YOUR INSTRUCTIONS:
From the course page below, list the titles of the required text and of each numbered supplementary material.

PASSAGE GIVEN:
Department of Computer Science and Information Technology
Institute of Advanced Studies in Basic Sciences

Text Mining and Web Mining - Information Retrieval (Spring 2019)

First Instructor: Dr. Ebrahim Ansari
Office Hours: See my weekly Schedule
Location: Computer Science and Information Technology Dept., Room 219

Second Instructors: Dr. Mehdi Bohlouli
Location: Computer Science and Information Technology Dept., Room 215


Teacher Assistants
Name E-mail Address Role
Hadi Abdi Khojasteh hkhojasteh@iasbs.ac.ir Proctor
Mohammad Mahmoudi m.mahmodi@iasbs.ac.ir Proctor
Hamid Hagdoust hamid.h@iasbs.ac.ir Proctor

Required Text: Introduction to Information Retrieval
Author: C. Manning, P. Raghavan, and H. Schütze

Supplementary Material 01: Natural Language Processing (Almost) from Scratch
Author: Ronan Collobert, Jason Weston†, Leon Bottou, Michael Karlen, Koray Kavukcuoglu, and Pavel Kuksa

Supplementary Material 02: Natural Language Processing with Python
Author: Steven Bird, Ewan Klein, and Edward Loper

Supplementary Material 03: A Revealing Introduction to Hidden Markov Models
Author: Mark Stamp
You may see the pdf file here

Other Supplementary Materials: Scientific papers which will be announced during the course.

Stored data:
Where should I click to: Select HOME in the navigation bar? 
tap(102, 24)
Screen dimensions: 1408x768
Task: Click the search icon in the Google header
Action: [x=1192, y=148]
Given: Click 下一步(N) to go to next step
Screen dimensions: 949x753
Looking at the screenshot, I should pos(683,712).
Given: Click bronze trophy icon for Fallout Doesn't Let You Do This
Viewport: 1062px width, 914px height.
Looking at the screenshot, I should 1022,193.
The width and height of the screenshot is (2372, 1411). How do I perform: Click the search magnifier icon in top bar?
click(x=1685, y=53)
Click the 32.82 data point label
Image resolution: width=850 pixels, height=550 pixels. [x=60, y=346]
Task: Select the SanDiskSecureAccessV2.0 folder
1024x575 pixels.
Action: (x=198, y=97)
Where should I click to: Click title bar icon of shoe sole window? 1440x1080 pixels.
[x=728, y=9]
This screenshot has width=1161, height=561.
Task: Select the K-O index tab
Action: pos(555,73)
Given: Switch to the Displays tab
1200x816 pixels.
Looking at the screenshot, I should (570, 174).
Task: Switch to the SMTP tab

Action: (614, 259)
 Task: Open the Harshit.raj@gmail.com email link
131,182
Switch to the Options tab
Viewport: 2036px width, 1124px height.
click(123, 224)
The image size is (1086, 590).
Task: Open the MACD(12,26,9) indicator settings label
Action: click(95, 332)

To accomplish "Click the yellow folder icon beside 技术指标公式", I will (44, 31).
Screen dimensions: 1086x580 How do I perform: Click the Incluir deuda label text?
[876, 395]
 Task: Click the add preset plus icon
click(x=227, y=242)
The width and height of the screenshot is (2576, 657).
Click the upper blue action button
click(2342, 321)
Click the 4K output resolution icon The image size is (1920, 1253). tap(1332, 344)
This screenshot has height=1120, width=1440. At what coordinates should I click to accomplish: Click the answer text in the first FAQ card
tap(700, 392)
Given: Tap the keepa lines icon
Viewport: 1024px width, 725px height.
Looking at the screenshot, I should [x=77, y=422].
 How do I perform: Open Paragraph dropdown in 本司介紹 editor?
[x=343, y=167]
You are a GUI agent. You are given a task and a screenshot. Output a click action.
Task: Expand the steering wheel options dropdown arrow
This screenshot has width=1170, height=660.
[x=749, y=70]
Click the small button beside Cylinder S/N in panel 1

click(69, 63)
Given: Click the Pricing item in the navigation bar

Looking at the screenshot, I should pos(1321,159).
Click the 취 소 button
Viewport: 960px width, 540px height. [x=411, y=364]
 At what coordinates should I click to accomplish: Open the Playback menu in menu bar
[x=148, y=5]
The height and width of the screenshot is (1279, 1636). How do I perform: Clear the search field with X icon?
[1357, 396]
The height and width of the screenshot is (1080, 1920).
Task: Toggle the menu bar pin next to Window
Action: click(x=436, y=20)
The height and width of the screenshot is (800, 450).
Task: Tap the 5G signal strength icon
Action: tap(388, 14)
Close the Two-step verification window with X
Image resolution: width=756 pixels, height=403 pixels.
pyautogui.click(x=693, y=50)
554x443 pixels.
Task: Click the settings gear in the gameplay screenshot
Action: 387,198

ANSWER BELOW:
- Introduction to Information Retrieval
- Natural Language Processing (Almost) from Scratch
- Natural Language Processing with Python
- A Revealing Introduction to Hidden Markov Models